OK, so how about this as a solution that meets the above requirements?
/sbin/partbackup <device> [<fspart>]
Will scan <device> (i.e., /dev/hda, /dev/sdb, etc.) and create
a 512 byte partition backup, using the format I've previously
described. If <fspart> is specified on the command line, it
will use the blkid library to determine the filesystem type of
<fspart>, and then attempt to execute
/dev/partbackupfs.<fstype> to write the partition backup to
<fspart>. If <fspart> is '-', then it will write the 512 byte
partition table to stdout. If <fspart> is not specified on
the command line, /sbin/partbackup will iterate over all
partitions in <device>, use the blkid library to attempt to
determine the correct filesystem type, and then execute
/sbin/partbackupfs.<fstype> if such a backup program exists.
I've cleaned up what I posted yesterday a bit and made it into the type of
standalone-by-design program you suggest here (the version from yesterday
required a -DTEST to be so). Not with the blkid bits though. Just dumps the
sector to stdout (and a textual version to stderr if compiled with -DDEBUG).
I (very) briefly looked at blkid but unless I'm mistaken blkid needs device
names? The documentation seems to be missing. When scanning the device for
the partition table, we've built a list of partitions with offsets into the
device and it would be nice if we could hand the fd and the offset off to
something directly. If the program has to construct device names itself
there's another truckload of pitfalls right there.
It wouldn't be hard to log minors as such, but you'd also need to be very
sure you'd always do this in the same order as the kernel so that what I
consider to be "/dev/sda2" is the same the kernel considers it to be. This
is again rather fragile.
It might in fact make sense to just ask the kernel for the partitions on a
device and not bother with scanning anything ourselves. Ie, just walk sysfs.
Would you agree?

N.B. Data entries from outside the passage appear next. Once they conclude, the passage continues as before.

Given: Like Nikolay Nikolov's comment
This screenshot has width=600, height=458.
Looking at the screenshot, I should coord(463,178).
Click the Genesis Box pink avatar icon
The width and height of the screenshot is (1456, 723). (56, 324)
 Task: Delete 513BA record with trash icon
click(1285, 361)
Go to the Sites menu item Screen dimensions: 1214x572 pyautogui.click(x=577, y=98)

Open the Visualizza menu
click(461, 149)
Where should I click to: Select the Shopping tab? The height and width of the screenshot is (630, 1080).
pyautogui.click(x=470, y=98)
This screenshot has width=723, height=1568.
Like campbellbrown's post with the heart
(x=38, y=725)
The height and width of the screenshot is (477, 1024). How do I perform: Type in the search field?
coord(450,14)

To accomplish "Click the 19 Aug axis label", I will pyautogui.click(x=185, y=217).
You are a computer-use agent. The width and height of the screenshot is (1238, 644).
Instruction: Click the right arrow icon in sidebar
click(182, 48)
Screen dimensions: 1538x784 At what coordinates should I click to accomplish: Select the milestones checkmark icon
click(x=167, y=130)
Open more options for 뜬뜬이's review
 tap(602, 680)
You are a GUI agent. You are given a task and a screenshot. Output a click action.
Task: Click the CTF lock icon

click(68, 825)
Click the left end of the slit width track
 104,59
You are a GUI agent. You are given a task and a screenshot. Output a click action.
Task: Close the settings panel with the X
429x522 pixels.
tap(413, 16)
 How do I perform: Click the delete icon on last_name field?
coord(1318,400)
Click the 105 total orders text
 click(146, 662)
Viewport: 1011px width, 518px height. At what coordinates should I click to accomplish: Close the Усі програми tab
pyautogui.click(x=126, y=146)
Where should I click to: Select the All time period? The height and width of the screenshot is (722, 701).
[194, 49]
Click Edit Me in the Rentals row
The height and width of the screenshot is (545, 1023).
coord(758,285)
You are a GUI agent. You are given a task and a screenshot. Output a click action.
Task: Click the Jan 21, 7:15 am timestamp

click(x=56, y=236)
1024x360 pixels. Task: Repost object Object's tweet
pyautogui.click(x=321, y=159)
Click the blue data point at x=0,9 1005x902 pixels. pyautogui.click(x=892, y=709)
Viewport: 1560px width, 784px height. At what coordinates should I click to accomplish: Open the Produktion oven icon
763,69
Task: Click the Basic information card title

This siginificantly reduces the risk of things getting out
of sync, both scanning order and implementation.
The kernel doesn't currently store/export everything you'd want to store in
a backup (as far as I'm aware, that is) but that could conceivably change.
It would make things significantly less fragile.
Rene.
/*
* Public Domain 2007, Rene Herman
*/
#define _LARGEFILE64_SOURCE
#include <stdlib.h>
#include <stdio.h>
#include <stdint.h>
#include <string.h>
#include <sys/types.h>
#include <sys/stat.h>
#include <sys/ioctl.h>
#include <unistd.h>
#include <fcntl.h>
enum {
DOS_EXTENDED = 0x05,
WIN98_EXTENDED = 0x0f,
LINUX_EXTENDED = 0x85,
};
struct partition {
uint8_t boot_ind;
uint8_t head;
uint8_t sector;
uint8_t cyl;
uint8_t sys_ind;
uint8_t end_head;
uint8_t end_sector;
uint8_t end_cyl;
uint32_t start;
uint32_t size;
} __attribute__((packed));
struct entry {
uint8_t flags;
uint8_t type;
uint16_t __1;
uint64_t start;
uint32_t size;
} __attribute__((packed));
enum {
ENTRY_FLAG_PRIMARY = 0x01,
ENTRY_FLAG_BOOTABLE = 0x80,
};
struct backup {
uint8_t signature[8];
uint16_t type;
uint8_t heads;
uint8_t sectors;
uint8_t count;
uint8_t __1[3];
struct entry table[31];
} __attribute__((packed));
#define BACKUP_SIGNATURE "PARTBAK1"
enum {
BACKUP_TYPE_MBR = 1,
};
struct backup backup = {
.signature = BACKUP_SIGNATURE,
.type = BACKUP_TYPE_MBR,
};
#define ARRAY_SIZE(arr) (sizeof arr / sizeof arr[0])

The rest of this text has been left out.